20245.fb2 Медыкская баллада - читать онлайн бесплатно полную версию книги . Страница 3

Медыкская баллада - читать онлайн бесплатно полную версию книги . Страница 3

И вдруг я услышала, как кто-то скребется в дверь. Затаила дыхание. Мне вспомнилась притча о душах погибших, которые возвращаются в дом. Вот дверь заскрипела, послышался слабый стон… Сорвавшись с кровати, метнулась к двери и споткнулась о лежащее у порога тело. Человек! Я упала на колени, дрожащими руками дотронулась до него. Его одежда была липкая от крови, шершавая от песка. Сердце у меня страшно забилось — от жалости и от какого-то необъяснимого предчувствия. Нащупав лицо человека, чуть не закричала. Это был он, мой муж, мой коханый! Не помню уж, что я говорила ему, но он тоже узнал меня. «Мне плохо, Лена, — простонал он. — Товарищей убили, я остался…» Он попросил воды и пил долго, жадно. Потом сказал, чтобы его спрятали. Мои родители тоже проснулись и совершенно оцепенели — или от неожиданности, или от страха. Отец, обычно деятельный и находчивый, не знал, что предложить, только бегал в нижнем белье по комнате, поминутно заглядывая в дверь — не идут ли к нам немцы…
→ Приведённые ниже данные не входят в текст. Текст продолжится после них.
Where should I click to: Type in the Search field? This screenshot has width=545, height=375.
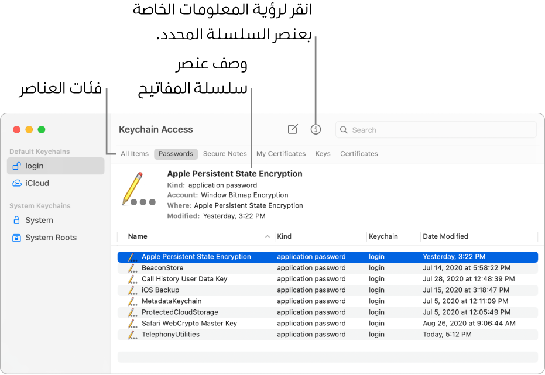[x=439, y=130]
Я попросила отца посторожить у калитки, сама вместе с мамой стала оказывать Николаю первую помощь. Мы сняли с него пропитанные кровью гимнастерку и штаны, стянули сапоги и, согрев воды, промыли раны, которых было множество, но, к счастью, не глубоких. Больше он страдал не от ран, а от контузии: его, как он сказал, завалило при взрыве дота, и он потерял сознание. Может быть, потому немцы и решили, что в доте все погибли, поскольку не слышали ни криков, ни стонов… К ночи Николай пришел в себя, выбрался из-под обломков и пополз по полю к поселку. Идти он не мог: правая нога у него отнялась.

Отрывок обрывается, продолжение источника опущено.